Step-by-step explanation:

The complete question is: In a survey of a group of men, the heights in the 20-29 age group were normally distributed, with a mean of 67.5 inches and a standard deviation of 2.0 inches. A study participant is randomly selected. Complete parts (a) through (d) below. (a) Find the probability that a study participant has a height that is less than 67 inches. The probability that the study participant selected at random is less than inches tall is nothing. (Round to four decimal places as needed.) (b) Find the probability that a study participant has a height that is between 67 and 71 inches. The probability that the study participant selected at random is between and inches tall is nothing. (Round to four decimal places as needed.) (c) Find the probability that a study participant has a height that is more than 71 inches. The probability that the study participant selected at random is more than inches tall is nothing. (Round to four decimal places as needed.) (d) Identify any unusual events. Explain your reasoning.
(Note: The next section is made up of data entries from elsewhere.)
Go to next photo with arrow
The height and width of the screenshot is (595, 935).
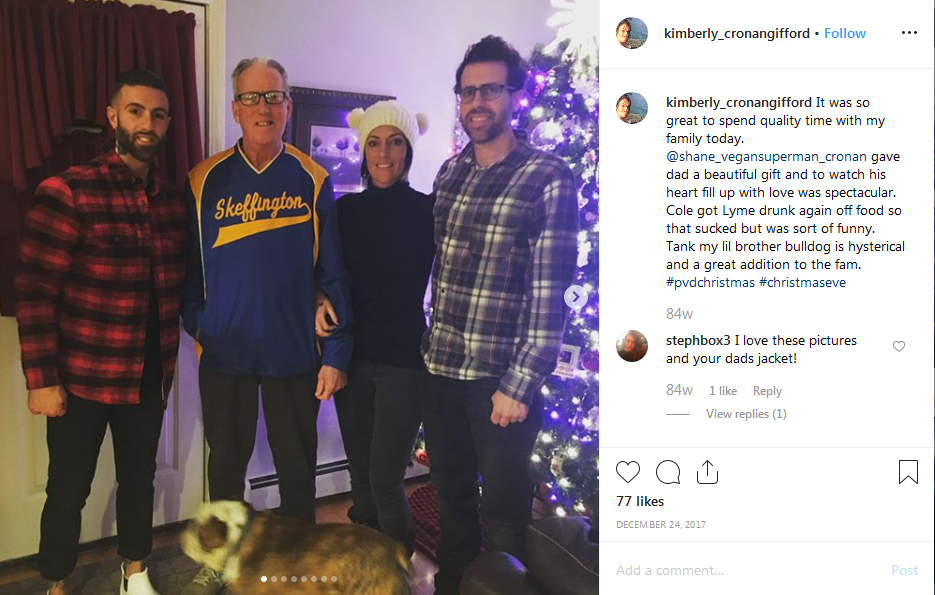[575, 296]
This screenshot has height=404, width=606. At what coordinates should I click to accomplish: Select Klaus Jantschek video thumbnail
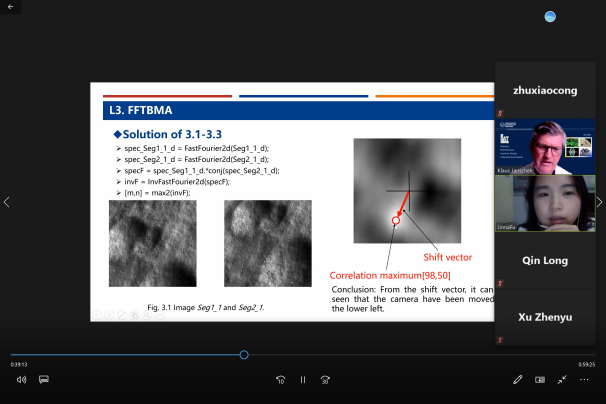coord(545,147)
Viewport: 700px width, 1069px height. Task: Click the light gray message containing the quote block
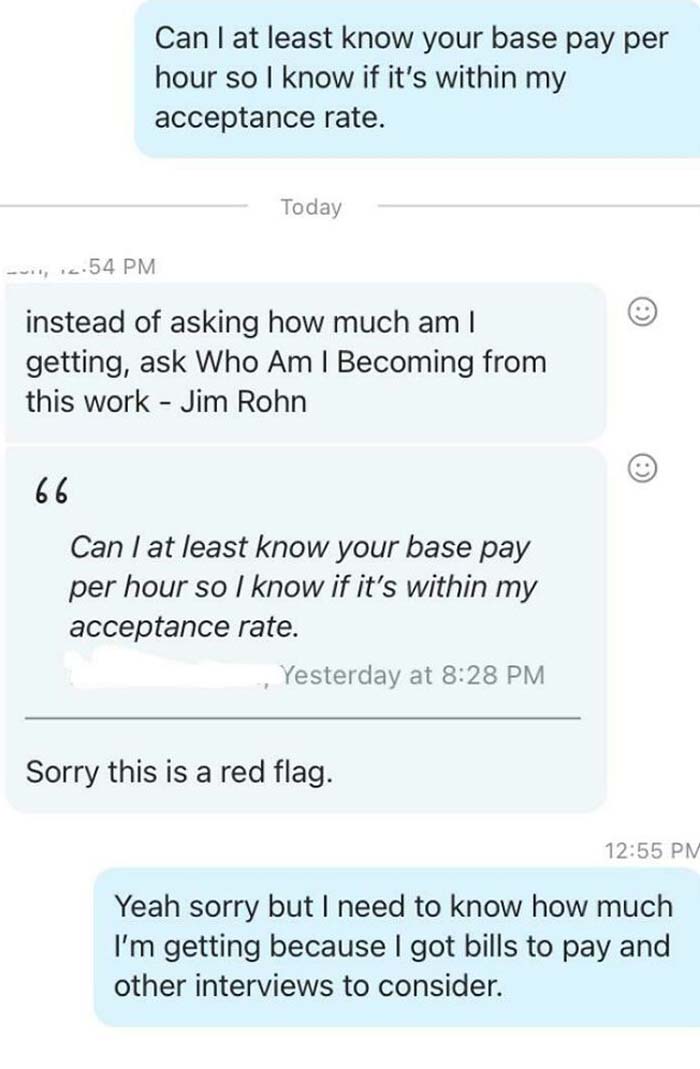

Choose the correct answer below.

We are given that the heights in the 20-29 age group were normally distributed, with a mean of 67.5 inches and a standard deviation of 2.0 inches.

Let X = the heights of men in the 20-29 age group

The z-score probability distribution for the normal distribution is given by;

Z = $\frac{X-\mu}{\sigma}$ ~ N(0,1)

where, $\mu$ = population mean height = 67.5 inches

$\sigma$ = standard deviation = 2 inches

So, X ~ Normal( $\mu=67.5, \sigma^{2}=2^{2}$ )

(a) The probability that a study participant has a height that is less than 67 inches is given by = P(X < 67 inches)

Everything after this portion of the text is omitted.